Bexley and Bromley councils are to challenge Sadiq Khan’s expansion of the ultra-low emissions zone in the courts, they announced last night.
The two Conservative councils claim that the London mayor did not consult properly and appeared to have already made his mind up to introduce the expanded scheme, which is due to take effect from August 29.
They also say the mayor did not consider how many people in outer London would be paying to use their vehicles, and that Khan did not consult on his scrappage scheme.
Drivers whose vehicles do not meet modern pollution standards already have to pay £12.50 to cross the North and South Circular roads when heading into London. Parts of Greenwich and Lewisham are already covered by the scheme, but all of SE London will be inside the zone from the summer.
Bexley and Bromley have joined forces with Harrow and Hillingdon councils in northwest London as well as Surrey County Council to bring a judicial review of Khan’s plans.
City Hall has said that expanding Ulez to the North and South Circular has taken 63 per cent of the most polluting vehicles off the roads, with emissions cut by 46 per cent. Khan says that more action is needed with 4,000 Londoners dying each year because of the effects of air pollution.
But the councils have challenged the pollution studies, with both Bexley and Bromley claiming that charging drivers is not needed to bring toxic air in their boroughs under control.
Bexley Council leader Baroness O’Neill said: “We have been clear from the start that we believe air quality is important but that ULEZ is the wrong solution.
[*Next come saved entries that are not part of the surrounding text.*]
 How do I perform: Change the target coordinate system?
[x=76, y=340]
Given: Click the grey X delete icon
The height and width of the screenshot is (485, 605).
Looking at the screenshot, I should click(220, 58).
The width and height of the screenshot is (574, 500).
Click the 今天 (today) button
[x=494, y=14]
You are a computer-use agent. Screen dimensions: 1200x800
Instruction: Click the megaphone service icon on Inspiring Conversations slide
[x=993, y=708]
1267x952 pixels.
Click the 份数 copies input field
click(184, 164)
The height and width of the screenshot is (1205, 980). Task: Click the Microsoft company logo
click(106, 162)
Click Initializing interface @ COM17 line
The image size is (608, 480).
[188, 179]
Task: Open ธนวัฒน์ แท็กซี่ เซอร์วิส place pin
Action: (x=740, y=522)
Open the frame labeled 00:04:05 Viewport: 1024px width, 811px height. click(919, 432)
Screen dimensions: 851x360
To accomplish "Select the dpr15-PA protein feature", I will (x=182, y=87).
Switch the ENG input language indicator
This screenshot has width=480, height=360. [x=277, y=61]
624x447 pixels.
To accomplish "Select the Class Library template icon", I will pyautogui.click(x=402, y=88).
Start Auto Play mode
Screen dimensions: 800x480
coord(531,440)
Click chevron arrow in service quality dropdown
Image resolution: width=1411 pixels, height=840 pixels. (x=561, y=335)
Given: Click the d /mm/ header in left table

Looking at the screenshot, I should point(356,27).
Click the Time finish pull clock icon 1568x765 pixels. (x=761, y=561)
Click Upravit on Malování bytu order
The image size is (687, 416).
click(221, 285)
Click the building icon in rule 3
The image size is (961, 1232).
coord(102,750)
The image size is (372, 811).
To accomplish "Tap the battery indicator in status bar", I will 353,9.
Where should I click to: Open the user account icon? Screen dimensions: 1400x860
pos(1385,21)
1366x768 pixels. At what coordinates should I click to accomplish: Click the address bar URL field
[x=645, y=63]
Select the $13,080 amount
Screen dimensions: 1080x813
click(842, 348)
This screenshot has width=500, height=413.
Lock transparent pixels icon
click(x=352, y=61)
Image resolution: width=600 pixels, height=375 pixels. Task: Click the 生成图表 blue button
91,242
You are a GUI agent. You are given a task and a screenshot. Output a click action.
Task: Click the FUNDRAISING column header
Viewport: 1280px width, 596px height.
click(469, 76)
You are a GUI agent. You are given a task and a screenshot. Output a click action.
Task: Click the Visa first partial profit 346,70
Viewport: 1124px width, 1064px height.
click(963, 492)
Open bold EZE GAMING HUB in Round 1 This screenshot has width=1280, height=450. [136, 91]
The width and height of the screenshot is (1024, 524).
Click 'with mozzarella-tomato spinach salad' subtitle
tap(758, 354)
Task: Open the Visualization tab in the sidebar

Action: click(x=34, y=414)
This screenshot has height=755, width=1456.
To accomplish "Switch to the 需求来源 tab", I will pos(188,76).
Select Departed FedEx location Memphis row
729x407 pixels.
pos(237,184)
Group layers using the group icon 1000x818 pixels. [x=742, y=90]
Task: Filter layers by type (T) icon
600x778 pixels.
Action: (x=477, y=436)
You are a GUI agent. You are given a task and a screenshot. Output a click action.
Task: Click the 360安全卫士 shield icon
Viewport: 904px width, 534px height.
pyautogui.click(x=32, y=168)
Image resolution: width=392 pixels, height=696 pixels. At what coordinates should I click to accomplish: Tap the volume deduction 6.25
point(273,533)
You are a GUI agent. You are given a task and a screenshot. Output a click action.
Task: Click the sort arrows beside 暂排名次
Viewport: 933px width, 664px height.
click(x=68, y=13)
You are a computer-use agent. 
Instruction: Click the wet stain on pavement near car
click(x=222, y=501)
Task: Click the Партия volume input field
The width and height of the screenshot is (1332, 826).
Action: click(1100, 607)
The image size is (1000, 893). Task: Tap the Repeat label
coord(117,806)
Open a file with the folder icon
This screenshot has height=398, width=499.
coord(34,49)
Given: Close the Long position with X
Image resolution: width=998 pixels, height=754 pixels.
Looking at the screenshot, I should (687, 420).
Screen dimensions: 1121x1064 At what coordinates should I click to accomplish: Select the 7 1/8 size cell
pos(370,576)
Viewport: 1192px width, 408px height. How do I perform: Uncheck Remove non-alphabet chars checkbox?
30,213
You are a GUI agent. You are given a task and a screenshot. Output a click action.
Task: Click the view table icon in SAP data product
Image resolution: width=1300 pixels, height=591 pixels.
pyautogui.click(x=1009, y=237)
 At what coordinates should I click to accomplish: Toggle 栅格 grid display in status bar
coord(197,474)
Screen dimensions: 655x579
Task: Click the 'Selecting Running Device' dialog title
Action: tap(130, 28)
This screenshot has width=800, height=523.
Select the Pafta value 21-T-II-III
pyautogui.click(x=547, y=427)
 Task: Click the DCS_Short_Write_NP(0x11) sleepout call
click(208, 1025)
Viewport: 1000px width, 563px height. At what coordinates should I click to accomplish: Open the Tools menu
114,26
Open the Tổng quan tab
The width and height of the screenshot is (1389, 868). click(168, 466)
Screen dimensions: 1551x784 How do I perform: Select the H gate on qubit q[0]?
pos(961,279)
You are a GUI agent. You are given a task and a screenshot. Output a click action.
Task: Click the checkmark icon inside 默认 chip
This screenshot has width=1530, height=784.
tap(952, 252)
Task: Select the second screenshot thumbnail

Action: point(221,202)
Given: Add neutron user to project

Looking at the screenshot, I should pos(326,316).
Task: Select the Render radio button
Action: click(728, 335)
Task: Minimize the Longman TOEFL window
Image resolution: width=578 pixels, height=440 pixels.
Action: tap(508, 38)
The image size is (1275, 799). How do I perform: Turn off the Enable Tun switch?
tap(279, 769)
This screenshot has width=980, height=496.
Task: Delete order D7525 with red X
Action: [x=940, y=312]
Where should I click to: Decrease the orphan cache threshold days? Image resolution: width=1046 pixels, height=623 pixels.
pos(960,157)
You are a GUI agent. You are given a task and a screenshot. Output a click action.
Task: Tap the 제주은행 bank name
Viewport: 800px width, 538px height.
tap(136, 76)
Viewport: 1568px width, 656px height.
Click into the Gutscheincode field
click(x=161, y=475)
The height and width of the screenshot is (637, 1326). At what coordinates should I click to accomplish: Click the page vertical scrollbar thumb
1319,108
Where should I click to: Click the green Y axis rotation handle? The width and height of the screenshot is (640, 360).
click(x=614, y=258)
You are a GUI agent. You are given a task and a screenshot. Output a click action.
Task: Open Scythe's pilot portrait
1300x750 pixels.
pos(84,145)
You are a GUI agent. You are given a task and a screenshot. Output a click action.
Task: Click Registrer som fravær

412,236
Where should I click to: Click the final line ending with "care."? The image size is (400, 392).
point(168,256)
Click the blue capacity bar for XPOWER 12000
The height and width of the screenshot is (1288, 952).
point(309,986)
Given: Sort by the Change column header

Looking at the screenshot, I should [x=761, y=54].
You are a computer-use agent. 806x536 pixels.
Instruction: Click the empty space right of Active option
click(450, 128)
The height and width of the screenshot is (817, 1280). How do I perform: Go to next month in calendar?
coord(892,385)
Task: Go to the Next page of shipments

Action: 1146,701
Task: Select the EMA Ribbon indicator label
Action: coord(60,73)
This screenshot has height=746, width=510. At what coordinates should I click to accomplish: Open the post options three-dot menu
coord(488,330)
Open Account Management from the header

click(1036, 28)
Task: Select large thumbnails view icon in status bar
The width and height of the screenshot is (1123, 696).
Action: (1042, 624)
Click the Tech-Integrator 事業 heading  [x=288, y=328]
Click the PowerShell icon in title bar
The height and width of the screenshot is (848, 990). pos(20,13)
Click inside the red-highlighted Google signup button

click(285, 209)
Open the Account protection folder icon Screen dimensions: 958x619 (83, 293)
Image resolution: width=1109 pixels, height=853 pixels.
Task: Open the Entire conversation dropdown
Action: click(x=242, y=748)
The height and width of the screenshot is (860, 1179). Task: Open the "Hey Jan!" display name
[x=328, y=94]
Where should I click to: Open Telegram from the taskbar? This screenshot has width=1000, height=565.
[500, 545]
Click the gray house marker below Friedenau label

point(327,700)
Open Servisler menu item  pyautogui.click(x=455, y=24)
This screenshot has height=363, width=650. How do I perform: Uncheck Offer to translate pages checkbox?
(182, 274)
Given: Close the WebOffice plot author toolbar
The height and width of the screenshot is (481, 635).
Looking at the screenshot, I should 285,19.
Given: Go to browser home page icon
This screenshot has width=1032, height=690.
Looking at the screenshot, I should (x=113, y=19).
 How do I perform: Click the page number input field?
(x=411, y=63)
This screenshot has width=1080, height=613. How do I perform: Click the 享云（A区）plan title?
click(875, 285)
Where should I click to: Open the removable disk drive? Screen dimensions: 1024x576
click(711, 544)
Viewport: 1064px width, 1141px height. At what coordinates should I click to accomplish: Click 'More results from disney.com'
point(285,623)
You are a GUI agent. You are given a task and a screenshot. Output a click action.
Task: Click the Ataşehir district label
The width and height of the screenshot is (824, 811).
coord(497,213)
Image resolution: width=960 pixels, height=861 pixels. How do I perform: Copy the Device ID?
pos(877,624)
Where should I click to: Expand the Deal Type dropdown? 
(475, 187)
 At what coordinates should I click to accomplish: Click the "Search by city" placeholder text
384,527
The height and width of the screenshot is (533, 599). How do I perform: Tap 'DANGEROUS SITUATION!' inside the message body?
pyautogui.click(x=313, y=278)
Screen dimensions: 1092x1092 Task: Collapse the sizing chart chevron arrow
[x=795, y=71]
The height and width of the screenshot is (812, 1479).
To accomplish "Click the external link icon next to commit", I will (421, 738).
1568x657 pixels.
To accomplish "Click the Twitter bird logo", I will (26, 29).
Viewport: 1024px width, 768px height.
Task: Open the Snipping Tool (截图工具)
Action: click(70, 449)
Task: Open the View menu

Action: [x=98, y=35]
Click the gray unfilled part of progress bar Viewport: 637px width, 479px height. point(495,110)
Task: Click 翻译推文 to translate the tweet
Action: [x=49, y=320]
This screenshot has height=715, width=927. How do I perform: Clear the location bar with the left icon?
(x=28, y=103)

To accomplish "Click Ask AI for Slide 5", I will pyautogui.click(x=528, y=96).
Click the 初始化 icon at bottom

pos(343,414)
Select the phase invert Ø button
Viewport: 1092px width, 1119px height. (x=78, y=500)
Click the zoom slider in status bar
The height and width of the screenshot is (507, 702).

By wanting to expand ULEZ to outer London boroughs it appears that the mayor’s message is you can pollute as long as you can afford the £12.50.
“We believe he should give the monies that he has allocated to ULEZ to the boroughs who actually understand outer London and the transport connectivity problems our residents face to come up with innovative solutions that will deliver better, more practical results.
“We are also very concerned about the mental wellbeing of our residents who we know are already anxious about the installation of ULEZ and the very real prospect that they won’t be able to use their cars to get to work, visit relatives and friends, shop or attend health appointments.
“We are standing up for our residents who have given us a clear message of what they think of his plan.”
In a written statement, Colin Smith, Bromley’s leader, said the expanded ULEZ was an “attempted tax raid on the outer ‘London’ [sic] suburbs”.
“In Bromley, this socially regressive tax directly threatens jobs, the viability and availability of small businesses, and causing significant damage to vital care networks, as well as creating a completely avoidable spike in the cost of living locally, at a time when some households are already struggling to make ends meet.
“To attempt to do all of this under cover of a false health scare over air quality, when the mayor’s own research confirms that Bromley has the second cleanest air in London, also, that extending ULEZ to the boundaries of the M25 will make no discernible difference to air quality locally, is frankly unforgivable.”
ULEZ is not being expanded to the M25, most of which runs through the counties surrounding London through areas far from the mayor’s control. Instead it is being expanded to the borders of Greater London, which does reach the M25 at a handful of points.
Smith added: “The upset, pain and anxiety this has caused locally is immense, which is why, even at this late stage, I once again call on the mayor to withdraw this spiteful proposal.”
Khan has come under pressure from 11 outer London boroughs to either scrap or delay the scheme, with some refusing to allow TfL to install ULEZ signage and equipment on their roads.
Some Labour councils and MPs have voiced worries about the quick implementation of Ulez. Abena Oppong-Asare, the Erith & Thamesmead MP, told LBC this week that she had raised the issue with the mayor, saying: “My concern is we don’t want to be in a situation where people are going to be worse off.”
MoneySavingExpert founder Martin Lewis has also voiced concerns about the timing, telling Khan at an event this month that “the timing is pretty tough to do it this year amongst a cost-of-living crisis”.
The Unite union weighed in yesterday, branding the scheme “anti-worker” because of its effects on workers at Heathrow airport, many of which come in by car from surrounding counties.
While there is a £110 million scrappage scheme in place, it will not cover everybody who needs to upgrade their vehicle. It also does not cover people who live outside Greater London – a factor criticised by Kent County Council.
Khan has called on the government to provide funding to boost the scrappage scheme, as it has done in other English cities.
A City Hall spokesperson told the BBC last night: “We will be defending any challenge to this vital scheme.
“The mayor urges the councils involved to abandon this costly and unnecessary legal challenge and instead focus on the health of those they represent.”